2306 Ceux qui renoncent à l’action violente et sanglante, et recourent pour la sauvegarde des droits de l’homme à des moyens de défense à la portée des plus faibles rendent témoignage à la charité évangélique
[...]
2307 Le cinquième commandement interdit la destruction volontaire de la vie humaine. A cause des maux et des injustices qu’entraîne toute guerre, l’Église presse instamment chacun de prier et d’agir pour que la Bonté divine nous libère de l’antique servitude de la guerre (cf. GS 81, § 4).
2308 Chacun des citoyens et des gouvernants est tenu d’œuvrer pour éviter les guerres.
[...]
L'abbé s'éloigne donc de la Doctrine de la Foi et de la Morale catholiques en disant que la guerre en tant que telle serait bonne par nature.
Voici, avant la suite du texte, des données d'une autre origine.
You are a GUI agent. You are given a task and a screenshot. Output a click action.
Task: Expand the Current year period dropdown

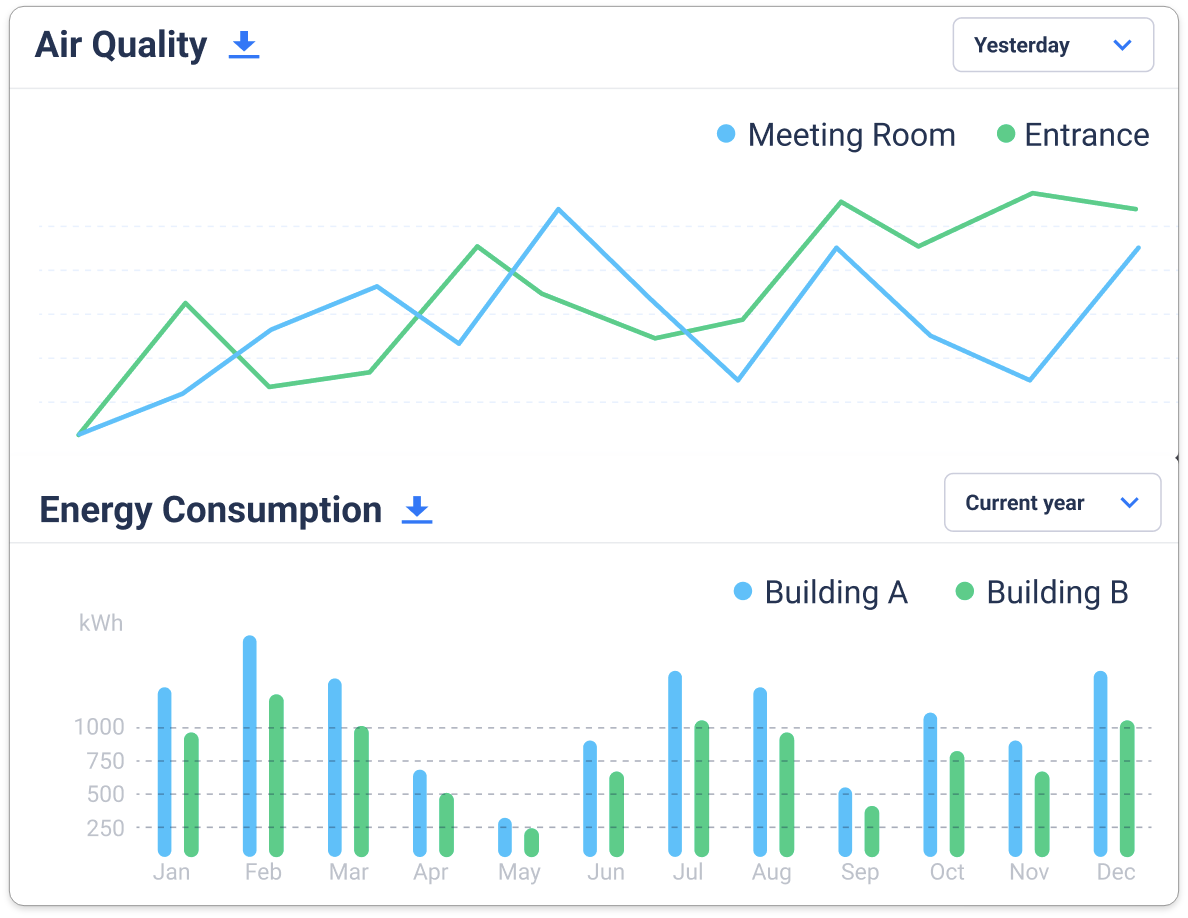[x=1052, y=503]
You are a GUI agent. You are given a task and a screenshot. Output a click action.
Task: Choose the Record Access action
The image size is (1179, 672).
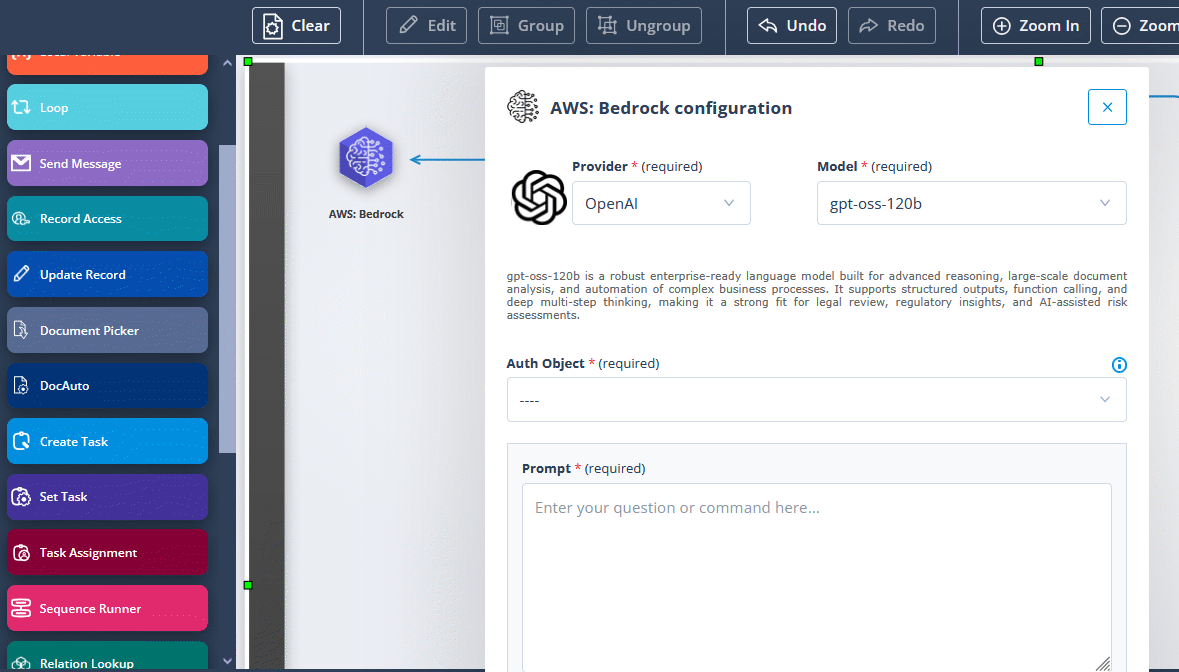coord(107,219)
Cependant, son adversaire farfelue a toute raison de dire que la guerre peut être tolérée (exemple : les Croisades) pour éviter un mal plus grand, au nom de la Doctrine du moindre mal, comme le précise le Catéchisme :
2304 [...] La paix n’est pas seulement absence de guerre et elle ne se borne pas à assurer l’équilibre des forces adverses. La paix ne peut s’obtenir sur terre sans la sauvegarde des biens des personnes, la libre communication entre les êtres humains, le respect de la dignité des personnes et des peuples, la pratique assidue de la fraternité. Elle est " tranquillité de l’ordre " (S. Augustin, civ. 10, 13). Elle est œuvre de la justice (cf. Is 32, 17) et effet de la charité (cf. GS 78, §§ 1-2).
2306 [...] pourvu que cela se fasse sans nuire aux droits et obligations des autres hommes et des sociétés. Ils attestent légitimement la gravité des risques physiques et moraux du recours à la violence avec ses ruines et ses morts (cf. GS 78, § 5).
2308 [...] Aussi longtemps cependant " que le risque de guerre subsistera, qu’il n’y aura pas d’autorité internationale compétente et disposant de forces suffisantes, on ne saurait dénier aux gouvernements, une fois épuisées toutes les possibilités de règlement pacifiques, le droit de légitime défense " (GS 79, § 4).
S'abriter toujours derrière le moindre mal pour tout justifier et rejeter intégralement la Doctrine du moindre mal sont deux comportements mauvais et opposés mais qui aboutissent au même résultat : appeler "bien" ce qui est mal.
Le débat passioné entre les dumouchois et les pagéssiens n'a finalement été qu'un écrant de fumée du Diviseur visant à cacher le profond accord qui règne entre les Pharisiens fanatiques du moindre mal et ceux de la sottise prompte à la haine et à la querelle théologique. Et ces deux vénérables Serviteurs de Dieu que sont le sieur Arnaud Dumouch et le Père Guy Pagès sont devenus malgré eux les pantins risibles et pitoyables du Diable dans cette affaire.